That's a huge stretch that I'm not buying at all.


----------



## SilasCL (Jun 14, 2004)

So 10th in the TT and 12th in the Giro (16 minutes down) means he's in great shape? Seems hyperbolic to me.

I would say Levi is in much better shape, he did better in the Giro and opening TT.


----------



## rocco (Apr 30, 2005)

uzziefly said:


> I don't get why people keep saying like Astana has this won and has sewn up the top 3 or top 4 even.
> 
> In case anyone forgot, there are other riders who can attack too. There is the chance that Levi and Klöden pacing meaning they tire out and drop back after doing their job.
> 
> ...



It's not just the physical labor of time trial and mountain stages... they have to survive all of the stages in one piece and in good health. There are 0 forgone conclusions to be made about the final GC until they're 1K (or whatever the rule is now) from the finish line in Paris or at least until the they reach the top of Ventoux.


----------



## CARBON110 (Apr 17, 2002)

SilasCL said:


> So 10th in the TT and 12th in the Giro (16 minutes down) means he's in great shape? Seems hyperbolic to me.
> 
> I would say Levi is in much better shape, he did better in the Giro and opening TT.


you can say anything you like - it's a forum

there doesn't need to be condemnation or malice

In any case yeah I'd say he has performed well


----------



## CARBON110 (Apr 17, 2002)

SilasCL said:


> Who on this thread wants to bet on an Astana podium sweep? There are a bunch of you saying it's almost certain to happen.
> 
> I'll put something on the line saying it doesn't happen, you call the stakes and the odds.


if Lance had sat in like Contador did today you would say he isn't up to the task or he looks weak or that was unfair - lets face it Silas your preconceptions really influence your opinions - on top of it your tone in your posts is really negative and you seem exceptionally conceited


----------



## rocco (Apr 30, 2005)

SilasCL said:


> So 10th in the TT and 12th in the Giro (16 minutes down) means he's in great shape? Seems hyperbolic to me.
> 
> I would say Levi is in much better shape, he did better in the Giro and opening TT.

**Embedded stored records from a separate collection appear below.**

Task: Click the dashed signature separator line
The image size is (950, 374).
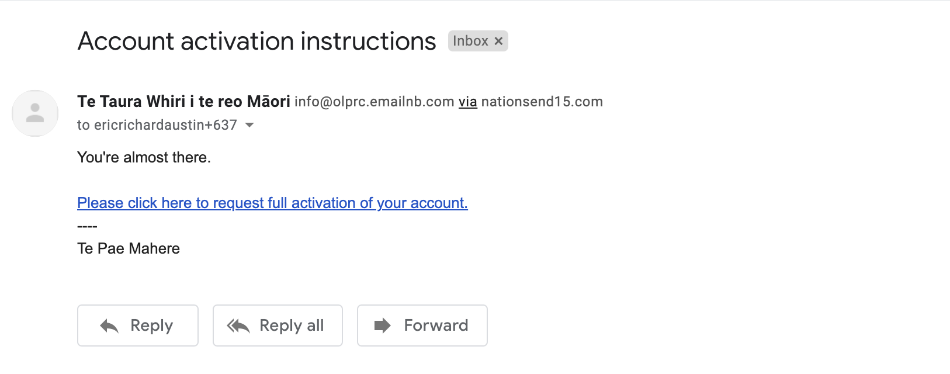Action: click(87, 226)
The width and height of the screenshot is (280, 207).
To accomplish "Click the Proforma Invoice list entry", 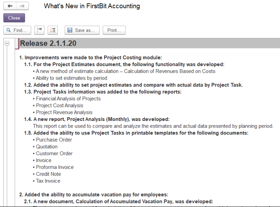I will pyautogui.click(x=53, y=167).
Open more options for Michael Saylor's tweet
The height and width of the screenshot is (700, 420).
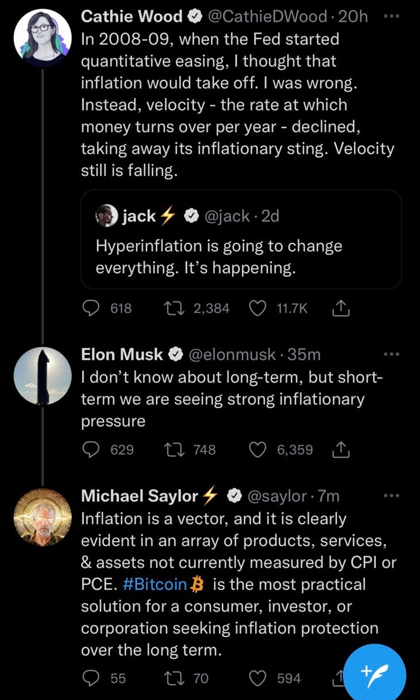click(x=391, y=496)
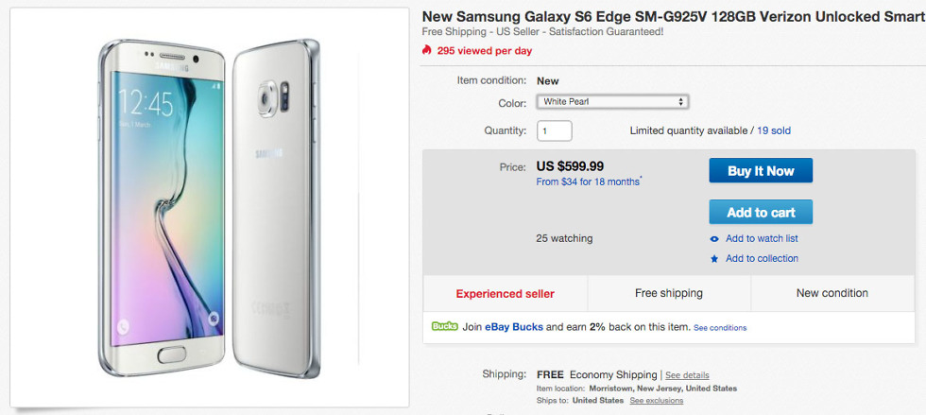The height and width of the screenshot is (415, 926).
Task: Select the New condition tab
Action: click(832, 293)
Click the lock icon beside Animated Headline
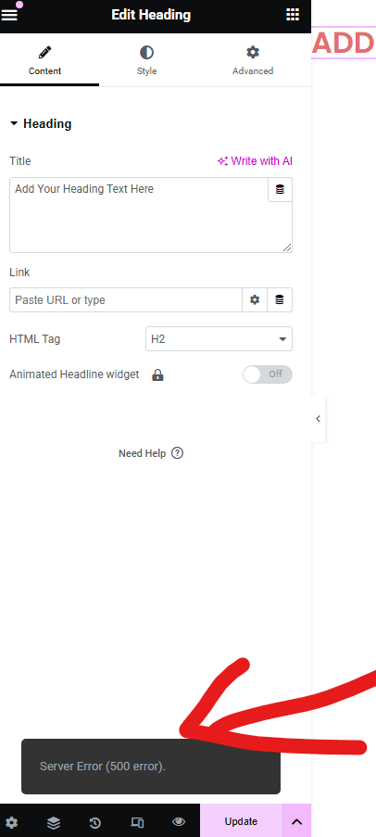The height and width of the screenshot is (837, 376). pyautogui.click(x=157, y=374)
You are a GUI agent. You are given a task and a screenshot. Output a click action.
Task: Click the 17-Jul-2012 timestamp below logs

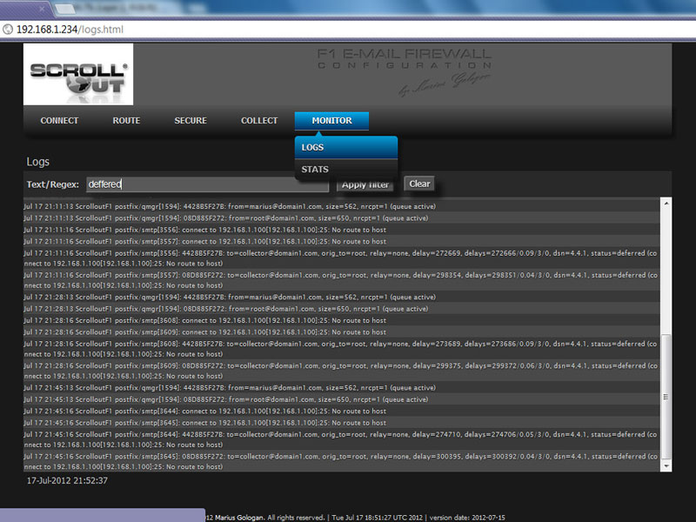click(67, 480)
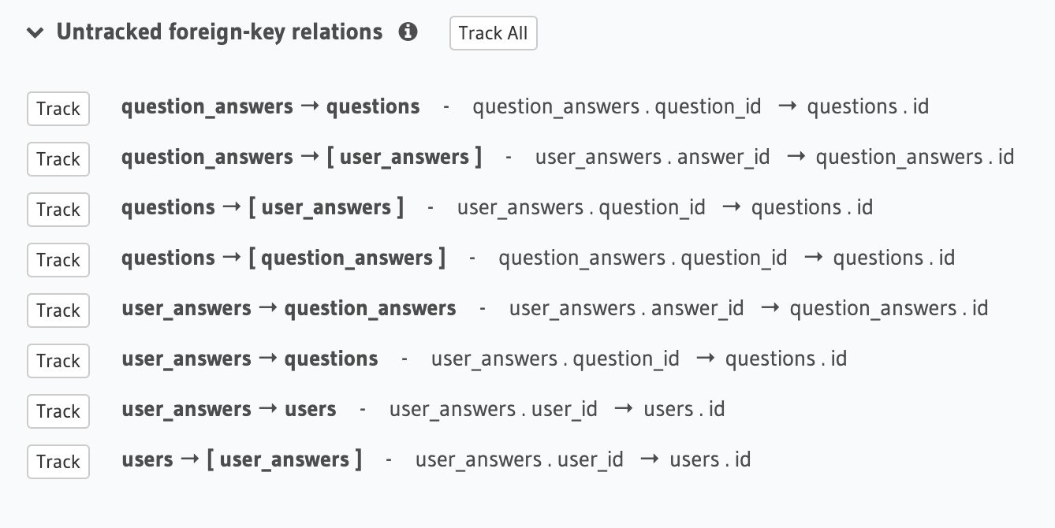The width and height of the screenshot is (1055, 528).
Task: Select the bold user_answers → question_answers name
Action: tap(289, 308)
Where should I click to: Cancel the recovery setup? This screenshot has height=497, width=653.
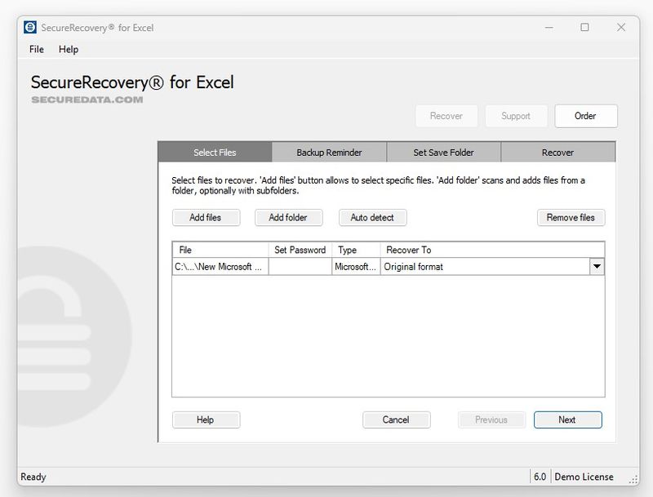click(x=397, y=419)
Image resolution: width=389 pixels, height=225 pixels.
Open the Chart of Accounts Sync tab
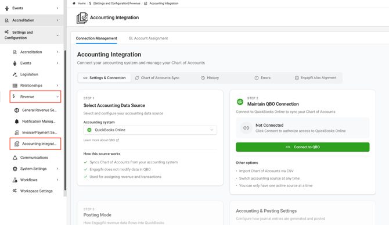(x=157, y=78)
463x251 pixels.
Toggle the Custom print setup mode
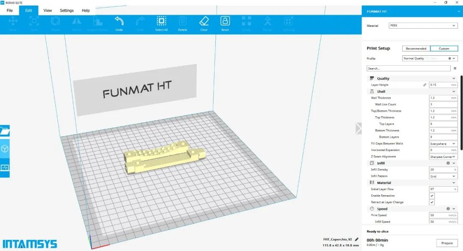coord(444,48)
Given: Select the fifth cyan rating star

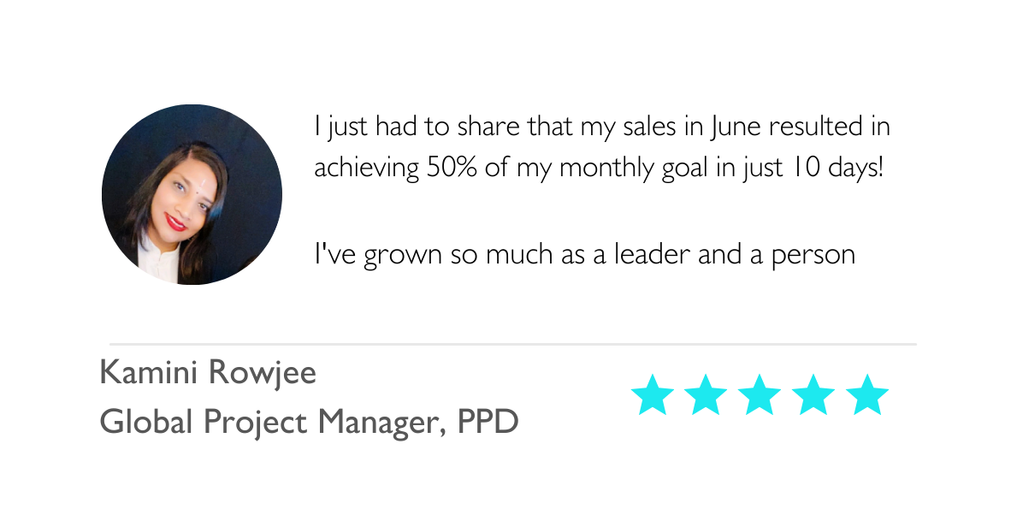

There's no arguing whether he is in great shape... the question is whether he is in Tour winning phenomenal shape. Finishing in 10th in the 1st TT with no top quality time checks to meter off of and the quality and quantity of work he did today in the TTT are good signs. He also raced smarter yesterday and nobody wins the Tour with super legs alone. If you're looking for the latest "what have you done for me lately" signs of who's best prepared it's hard to quibble over who's in the top 10 places on GC after the last 4 days.


----------



## SilasCL (Jun 14, 2004)

CARBON110 said:


> you can say anything you like - it's a forum
> 
> there doesn't need to be condemnation or malice


Sure, I just wish the discussion was a bit more grounded in reality and evidence. I think it makes for a more interesting discussion if people bring some facts, and not just stuff like, Lance is in great shape, he's the same weight as in 2005 (straight from LA's twitter) or Lance knows how to mentally defeat the competition. It's either lame or cliche.


----------



## SilasCL (Jun 14, 2004)

CARBON110 said:


> if Lance had sat in like Contador did today you would say he isn't up to the task or he looks weak or that was unfair - lets face it Silas your preconceptions really influence your opinions - on top of it your tone in your posts is really negative and you seem exceptionally conceited


Thanks for going personal, guess what, I don't give a crap what you think about me, I just wish there was a higher quality discourse in this forum.


----------



## SilasCL (Jun 14, 2004)

rocco said:


> There's no arguing whether he is in great shape... the question is whether he is in Tour winning phenomenal shape. Finishing in 10th in the 1st TT with no top quality time checks to meter off of and the quality and quantity of work he did today in the TTT are good signs. He also raced smarter yesterday and nobody wins the Tour with super legs alone. If you're looking for the latest "what have you done for me lately" signs of who's best prepared it's hard to quibble over who's in the top 10 places on GC after the last 4 days.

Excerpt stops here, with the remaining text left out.